Warum sie sich im Gefängnis die Locken abschnitt
Das sei "ein seltener Moment der Entscheidungsfreiheit" gewesen, sagt sie. Ihre Haare waren immer feucht. Es gab keinen Fön und ihr Haar trocknete nach dem Duschen nie vollständig. Alle Frauen waren gezwungen, draußen Sport zu treiben, trotz eisiger Temperaturen und Schnee. Das Gefängnis war kaum beheizt und sie hatte Angst, sich eine Lungenentzündung zu holen. Also beschloss sie, sich von ihren Locken zu trennen.

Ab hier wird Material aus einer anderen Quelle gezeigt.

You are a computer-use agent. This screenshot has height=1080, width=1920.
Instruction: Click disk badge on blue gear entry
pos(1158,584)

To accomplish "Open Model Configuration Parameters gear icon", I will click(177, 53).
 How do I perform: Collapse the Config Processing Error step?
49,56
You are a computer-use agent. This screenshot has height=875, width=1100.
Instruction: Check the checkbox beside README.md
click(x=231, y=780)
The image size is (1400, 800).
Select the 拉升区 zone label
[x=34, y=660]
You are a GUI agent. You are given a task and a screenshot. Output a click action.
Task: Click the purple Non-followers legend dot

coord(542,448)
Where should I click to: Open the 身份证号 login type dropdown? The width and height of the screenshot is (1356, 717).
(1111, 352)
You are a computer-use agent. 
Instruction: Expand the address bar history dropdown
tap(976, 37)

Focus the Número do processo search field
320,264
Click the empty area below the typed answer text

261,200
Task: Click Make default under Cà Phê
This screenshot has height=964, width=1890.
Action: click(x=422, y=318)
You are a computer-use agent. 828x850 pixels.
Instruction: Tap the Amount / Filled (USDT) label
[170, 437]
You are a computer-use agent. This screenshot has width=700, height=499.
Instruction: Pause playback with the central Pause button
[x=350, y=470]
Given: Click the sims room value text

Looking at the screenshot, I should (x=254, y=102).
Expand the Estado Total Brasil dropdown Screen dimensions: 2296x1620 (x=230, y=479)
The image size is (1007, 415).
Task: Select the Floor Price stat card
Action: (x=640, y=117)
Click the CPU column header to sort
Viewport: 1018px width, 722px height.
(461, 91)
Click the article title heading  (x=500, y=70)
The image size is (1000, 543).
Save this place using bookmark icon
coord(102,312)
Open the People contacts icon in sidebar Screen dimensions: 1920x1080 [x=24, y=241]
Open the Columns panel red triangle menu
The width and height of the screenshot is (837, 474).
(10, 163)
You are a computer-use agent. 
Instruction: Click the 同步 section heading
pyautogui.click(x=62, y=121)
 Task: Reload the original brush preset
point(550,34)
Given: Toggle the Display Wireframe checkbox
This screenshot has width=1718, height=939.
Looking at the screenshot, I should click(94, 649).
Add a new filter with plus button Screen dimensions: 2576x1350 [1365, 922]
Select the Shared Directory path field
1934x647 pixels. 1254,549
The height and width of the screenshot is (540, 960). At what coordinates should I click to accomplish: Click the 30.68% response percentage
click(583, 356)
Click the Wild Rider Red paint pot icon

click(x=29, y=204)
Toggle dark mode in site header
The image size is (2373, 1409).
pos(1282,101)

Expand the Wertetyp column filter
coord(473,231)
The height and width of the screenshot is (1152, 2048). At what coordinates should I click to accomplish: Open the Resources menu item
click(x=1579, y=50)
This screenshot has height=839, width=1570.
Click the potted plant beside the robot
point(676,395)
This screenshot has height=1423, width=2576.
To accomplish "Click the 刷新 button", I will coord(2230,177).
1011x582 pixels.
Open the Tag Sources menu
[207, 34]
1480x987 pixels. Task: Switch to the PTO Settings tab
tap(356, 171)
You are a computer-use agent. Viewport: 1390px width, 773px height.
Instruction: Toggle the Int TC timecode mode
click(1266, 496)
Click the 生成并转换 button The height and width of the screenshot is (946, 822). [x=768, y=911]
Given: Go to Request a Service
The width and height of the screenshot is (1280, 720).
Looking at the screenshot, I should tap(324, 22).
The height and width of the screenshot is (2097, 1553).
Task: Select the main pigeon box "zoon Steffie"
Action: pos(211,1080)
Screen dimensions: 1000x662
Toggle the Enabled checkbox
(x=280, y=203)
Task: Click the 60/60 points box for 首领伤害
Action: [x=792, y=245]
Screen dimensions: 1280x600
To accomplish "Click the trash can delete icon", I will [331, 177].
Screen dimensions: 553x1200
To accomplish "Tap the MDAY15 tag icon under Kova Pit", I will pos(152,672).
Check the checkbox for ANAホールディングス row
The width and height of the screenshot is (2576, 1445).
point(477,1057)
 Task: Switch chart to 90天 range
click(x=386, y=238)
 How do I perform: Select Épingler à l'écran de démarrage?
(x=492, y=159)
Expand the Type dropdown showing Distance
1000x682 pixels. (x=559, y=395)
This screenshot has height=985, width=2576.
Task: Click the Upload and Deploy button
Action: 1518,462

Das Licht am Ende des Tunnels
Inzwischen ist Amerika aufgewacht, Griners Ehefrau setzt Himmel und Hölle in Bewegung. Die US-Botschaft lässt ihr die Nachricht zukommen, dass an einem Gefangenenaustausch gearbeitet werde. Eines Nachts schiebt ihr ein Wärter einen Zettel durch die Tür: "Du gehst heute Abend."

Die letzte Demütigung
Sie muss sich ausziehen, auch die Boxershorts. Sieben Männer stehen im Raum. "Eine letzte Demonstration völliger Macht und Kontrolle über meinen Körper", sagt Griner. Dann wird sie zum Flughafen gefahren. Ziel: Abu Dhabi.

Im Sommer wird sie an den Olympischen Spielen in Paris teilnehmen.